Jewish Immigration to Palestine from Western Ukraine (1919–1939)
Poland during the interwar period was one of the largest Jewish centers in the world. According to the 1921 census, it was home to 2,845,000 Jews, or over ten percent of the entire population.[1] Poland thus ranked second after the U.S.[2] A significant number of Jews lived in Western Ukraine. As of 1921, 862,071 people[3] (eleven percent of the total population) resided in five voivodeships of this region, and of them 83 percent resided in cities and towns.[4] In some towns, particularly Kovel, Lutsk, Volodymyr-Volynsky, Drohobych, Stryi, Kolomyia, Brody, and Chortkiv, Jews represented between thirty and fifty percent of the total population.[5]

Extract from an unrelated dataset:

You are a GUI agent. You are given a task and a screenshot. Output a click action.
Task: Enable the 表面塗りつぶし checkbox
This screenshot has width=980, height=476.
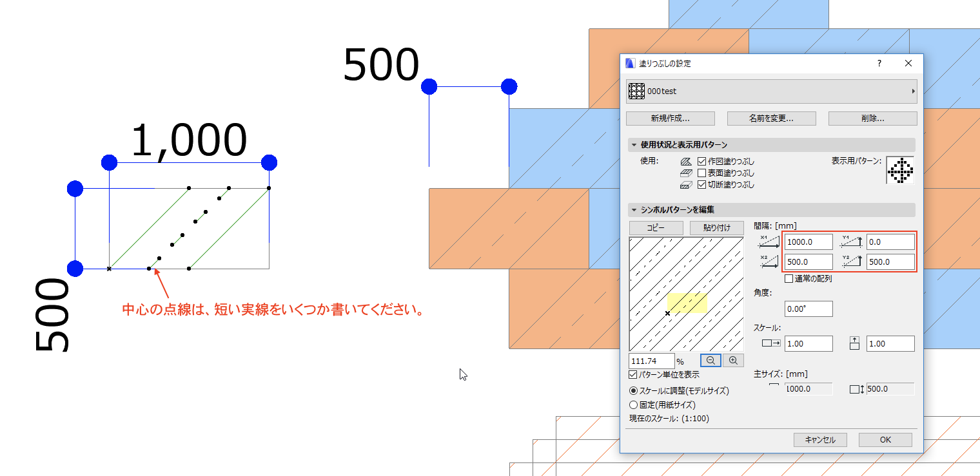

This situation had a negative impact on the employment structure of the Jewish population. In 1921 only 5.7 percent of Jews in Western Ukraine were engaged in agriculture, whereas 80.7 percent of Jews worked in industrial production, trade, and communications.[6] Some trades (for example, tailoring and the jewelry business) were almost entirely in the hands of Jews. There was a similar pattern in law, medicine, theater, and other professions.[7] At the same time, only 33.9 percent of the Jewish population worked in the manufacturing sphere. Among other nationalities in Poland, this economic indicator was 54.2 percent.[1] All this determined a number of contradictions between the professional structure of Jews and the economic structure of the Polish state, and led to the rise of economic antisemitism and the pauperization of the Jewish population, which was concentrated in the non-productive sphere. In this connection, the well-known Polish specialist in Jewish issues Jan Ziemiński wrote: “The employment structure of the Jewish population attests that in Polish society they represent structurally a foreign element that resembles a pyramid standing on its head.”[2] According to his estimates, the surplus of Jews in Poland who were deprived of normal living conditions reached one million people.[3] Most of them were potential emigrants. It is no accident that between 1921 and 1930 the number of Jewish emigrants from Poland bound for countries overseas stood at 199,343 people, and exceeded the combined total of Roman Catholic and Greek Catholic emigrants.[4]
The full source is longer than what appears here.